Could it be the end of a good run? Nintendo was stressed out with the GC sales. But they bounced back.

– MK Wii was ditching the absurd kart look and silly character swap and introduced bikes. It really shows how good Nintendo is at cutting things that don’t work and go back to basics. The course design is as usual fantastic and introduces some platform gameplay and a lot more air in the jumps, although there are some pretty dull tracks. The music is still not as memorable as the original MK and the 64 one, but the Wii being a huge success, MK Wii was  also selling like hot cakes. They also added a big warning sound when a shell is coming too close, a little too stressful.

– MK DS. I couldn’t wait for that one.
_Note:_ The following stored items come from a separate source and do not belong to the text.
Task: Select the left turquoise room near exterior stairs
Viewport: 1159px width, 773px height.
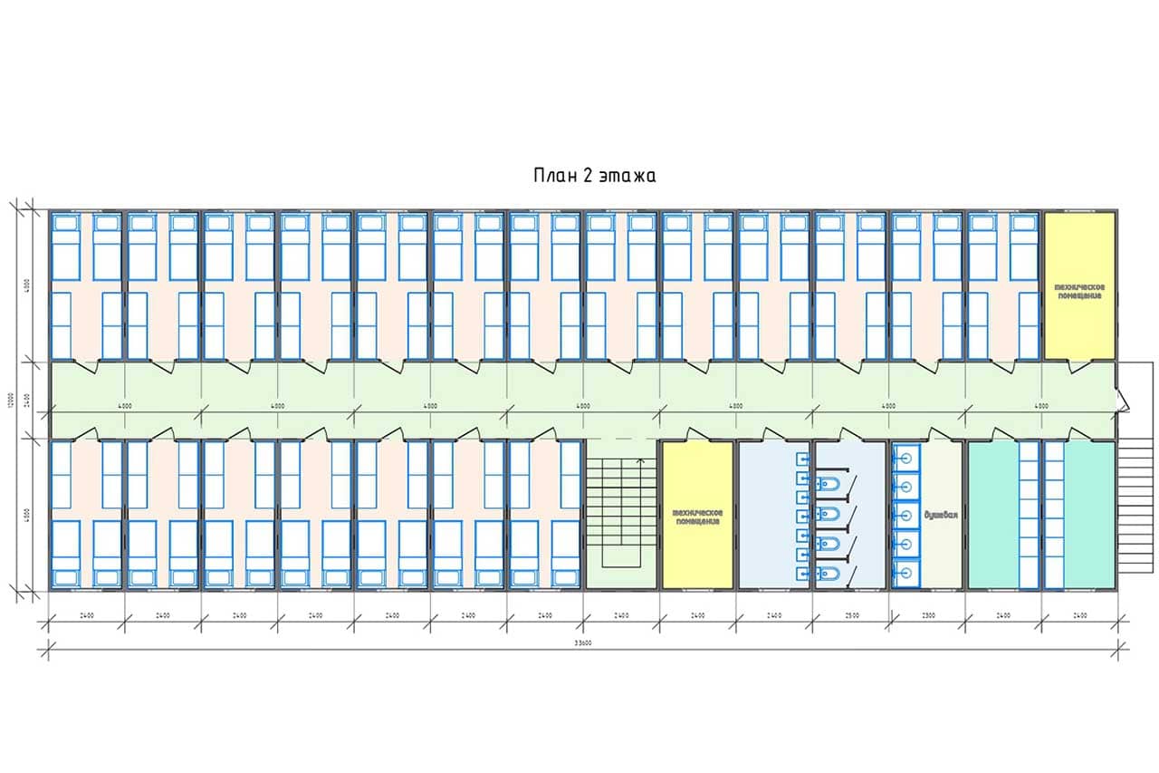Action: [x=992, y=514]
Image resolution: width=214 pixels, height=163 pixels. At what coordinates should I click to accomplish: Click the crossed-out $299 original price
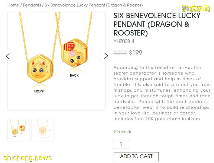pyautogui.click(x=120, y=53)
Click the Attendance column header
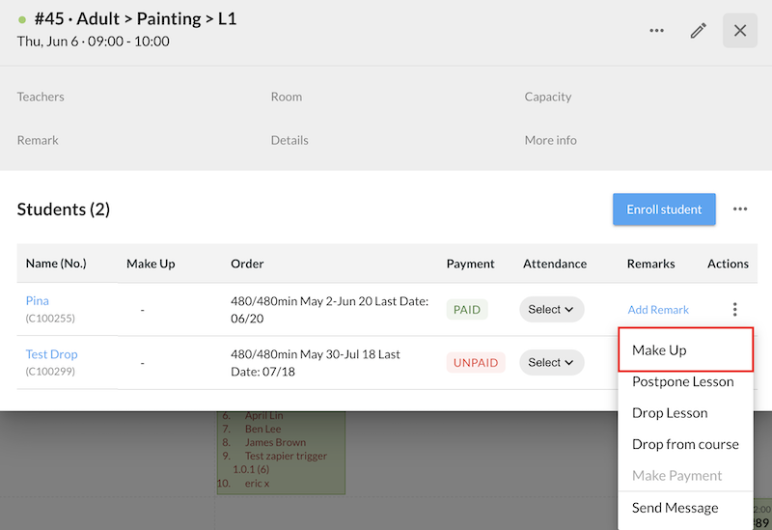Image resolution: width=772 pixels, height=530 pixels. click(x=555, y=264)
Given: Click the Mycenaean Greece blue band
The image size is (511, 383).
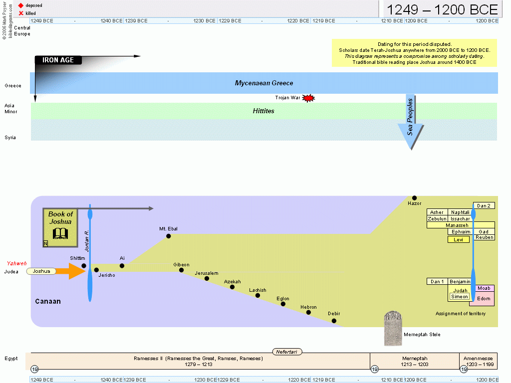Looking at the screenshot, I should pyautogui.click(x=264, y=83).
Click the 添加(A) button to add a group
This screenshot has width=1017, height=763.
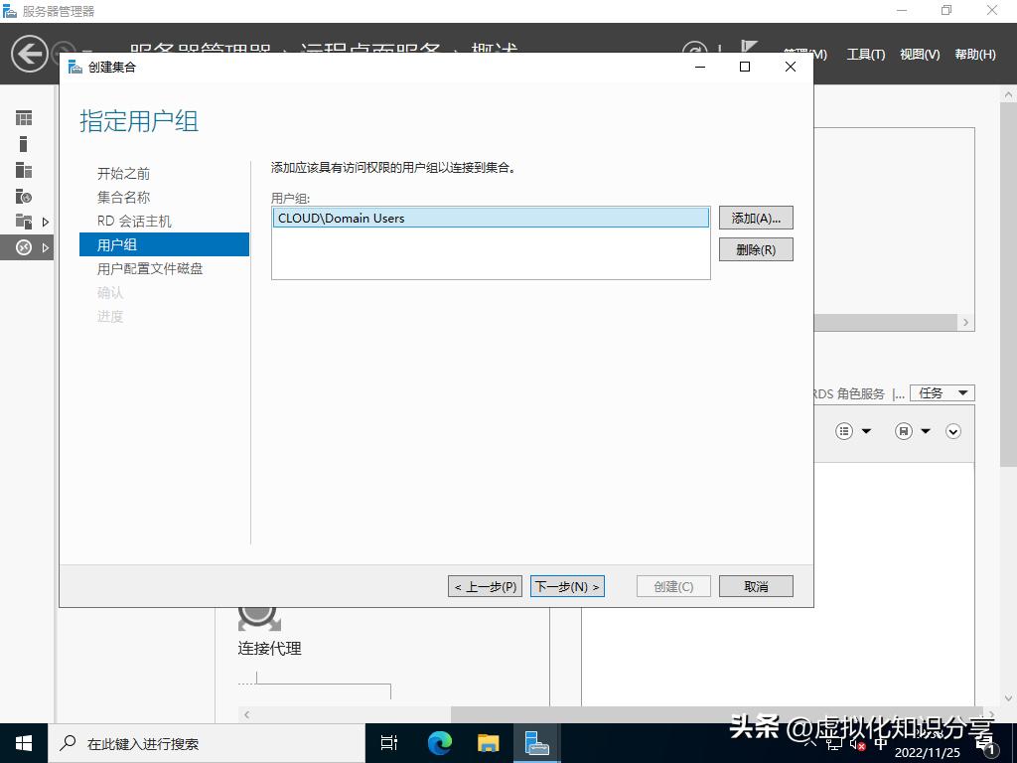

It was great! Awesome course design –that pinball stage is one of the greatest ever-, great looks… But then the music was… Really not good at all. Not fitting. the little jingle before the start of a race was dull, not dramatic enough. I played the heck out of that one but I was really disappointed in this sound.

Well not for long. Nintendo heard me think.

– MK 3DS aka MK7 and MK8 on WiiU fixed everything about audio. Harder beats and drums when needed including hard house, gabber and drum and bass? Yup. Immediately more punchy, regardless of the melodic motive. More dramatic orchestration and more diversity in the genres? Absolutely. It was due. Doppler effect? You got it, sounds neat and informative. Interactive music? Sure! Cute and making sense with the music-themed race. Annoying warning? Gone. Filtered music underwater? The last lap? Let’s make it faster AND move a major third up etc. I’m showing you the audio but it’s everywhere: Nintendo does polish like a brutal machine and made those 3DS/WiiU versions feel better compared to the Wii/DS because of micro adjustments and added features, all across the board. WorkWorkWorkWorkWork.


Other thoughts:

– The entire series from all points of view –audio, level design, item mechanics, graphic style and so forth- was basically made within the first three games (SNES/N64/GC). Everything else after is tweaking, dialing in up and down (see the UI for that), making copies of what works, reusing and other tweaks. MK8 textures and lighting were a bit too realistic? Turn it off and go back to that cartoon feel in MK8 for the Switch. Great, spiral-ish roads going up feel awesome? Let’s make it one of the hallmark of Mario Kart’s flow.

– I wouldn’t be surprised if Mario Kart is just one single engine since home and handheld versions are more and more likely to be the same since the DS/Wii generation over a decade ago.

1992-2003: 4 versions. 2005-2017: 8 versions. Nintendo is churning out almost a perfect twice as many MK games in the second decade after its creation. Is it sustainable? I don’t think it is. We can see it now with the Switch version, which is just a refurbished WiiU version. Syncing MK games and new hardware is not really possible anymore at that rate.

Nevertheless that’s what I’m talking about when I want studios to copy Nintendo’s method. The relentless tweaking that probably comes from different people in the team and not just from “the boss”. The team grew up through time and tech progress but a lot of people have been on this series for a long time, they know it like the back of their hands.

I feel like a lot of series in western games could have profited from teams polishing to make things more coherent and attractive. Instead usually, we do one to three good to OK versions and then it goes down: the team isn’t the same, some people want to change the entire direction etc. It happens all the time.

Mario Kart is silly. 25 years after its creation it’s still making tons of people, kids and adults happy and that’s remarkable.

2 Responses to “Mario Kart analysis and Nintendo’s process”

  1. marc Says:

    MK DD est le meilleur pour moi, le plus technique et le plus fun une fois bien maitrisé

  2. harold Says:

    C’est la nostalgie qui s’exprime :) je crois que le plus technique reste l’original. Il y a encore des gars qui battent des records de tours de piste aujourd’hui… L’original et le 64 sont imbattables pour ma part mais encore une fois, c’est la nostalgie qui parle… Ils sont tous très bons.